On NBC’s Meet the Press, Trump delusionally stated that he believes a compromise that would keep the Democrats happy could be found—and then went further. Dodging the question of whether he’d sign a fifteen-week federal abortion ban, he attacked Florida Governor Ron DeSantis: “I mean, DeSantis is willing to sign a five-week and six-week ban…” The host cut in: “Would you support that?” Trump was emphatic: “I think what he did was a terrible thing and a terrible mistake.” That’s right: Trump called the “heartbeat bills” in Florida, Iowa, Georgia, Ohio, and elsewhere “a terrible thing.” A terrible thing to protect babies in the womb.
Genuinely pro-life politicians were swift to respond. “I don’t know how you can even make the claim that you’re pro-life if you’re criticizing states for enacting protections for babies that have heartbeats,” DeSantis told Radio Iowa. “I think if he’s going into this saying he’s going to make the Democrats happy with respect to right to life, I think all pro-lifers should know that he’s preparing to sell you out.” Iowa Governor Kim Reynolds concurred: “It’s never a ‘terrible thing’ to protect innocent life. I’m proud of the fetal heartbeat bill the Iowa legislature passed and I signed in 2018 and again earlier this year.” Indeed, in April Marjorie Dannenfelser of the Susan B. Anthony list called Trump’s position a “morally indefensible position for a self-proclaimed pro-life presidential candidate to hold.”
It’s gotten worse, not better. In a recent interview with The National Pulse—a nauseatingly sycophantic affair—Trump insinuated that perhaps the pro-life movement was merely a grift, stating that “we have these groups fighting this thing for so many years, decades…that’s a long time, everybody’s raising money all the time, maybe it’s some sort of a business, I don’t know what’s going on.” He followed that by again condemning “Ron DeSanctis” for passing the heartbeat bill. That last statement is correct—Trump doesn’t know what’s going on. He may have been personally repulsed by late-term abortion, but he clearly does not understand—and even explicitly opposes—the pro-life position that babies should be protected from the beginning of their lives.
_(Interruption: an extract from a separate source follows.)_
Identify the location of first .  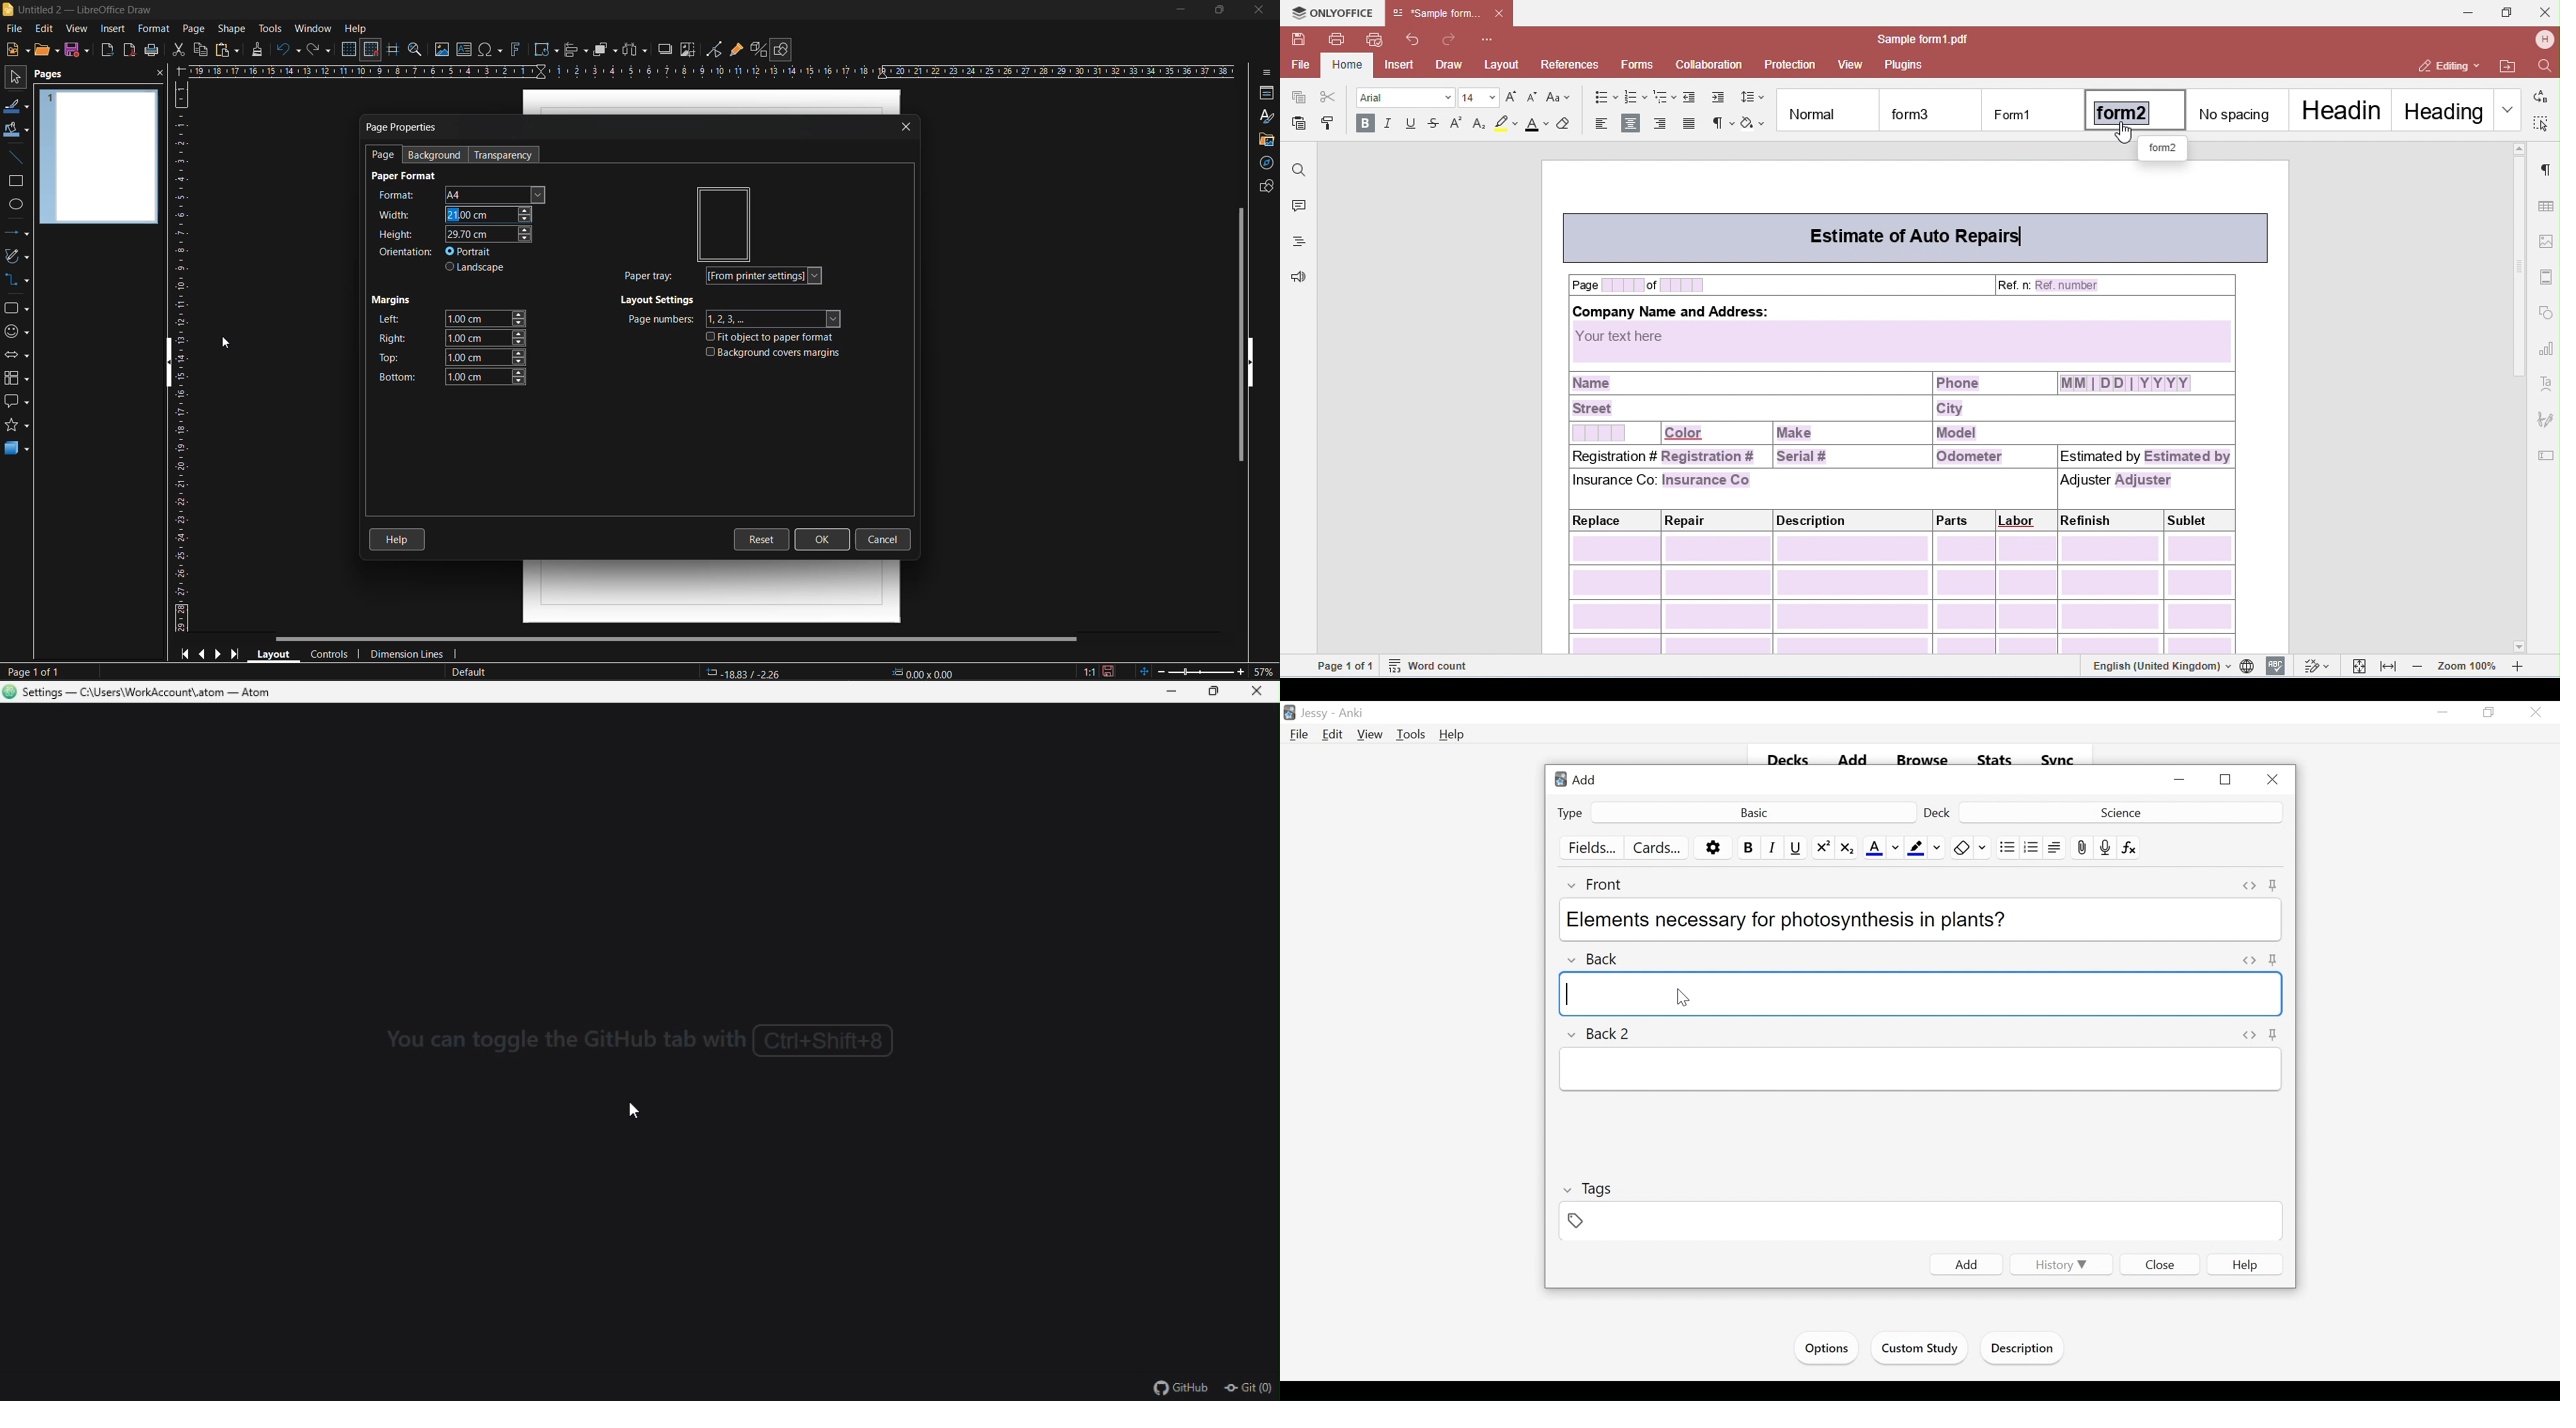
(186, 655).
One pro-life leader responded to this news by noting that “we cannot compromise on the goal of protecting each and every unborn life” but that still, “I and so many others continue to support him 100%.” Let’s be clear here: Donald Trump holds an explicitly pro-abortion position; he attacks genuinely pro-life laws that protect babies as a “terrible thing”; a short time ago, it would have been unfathomable for pro-lifers to support this man when there are many genuinely pro-life politicians currently available as an alternative. Right now, the choice facing primary voters is not Trump versus Clinton, or Trump versus Biden. It is Trump, condemning pro-life laws, versus politicians who have championed and passed those laws. If we choose Trump, it reveals something pretty ugly: that he’s changed us far more than we’ve changed him.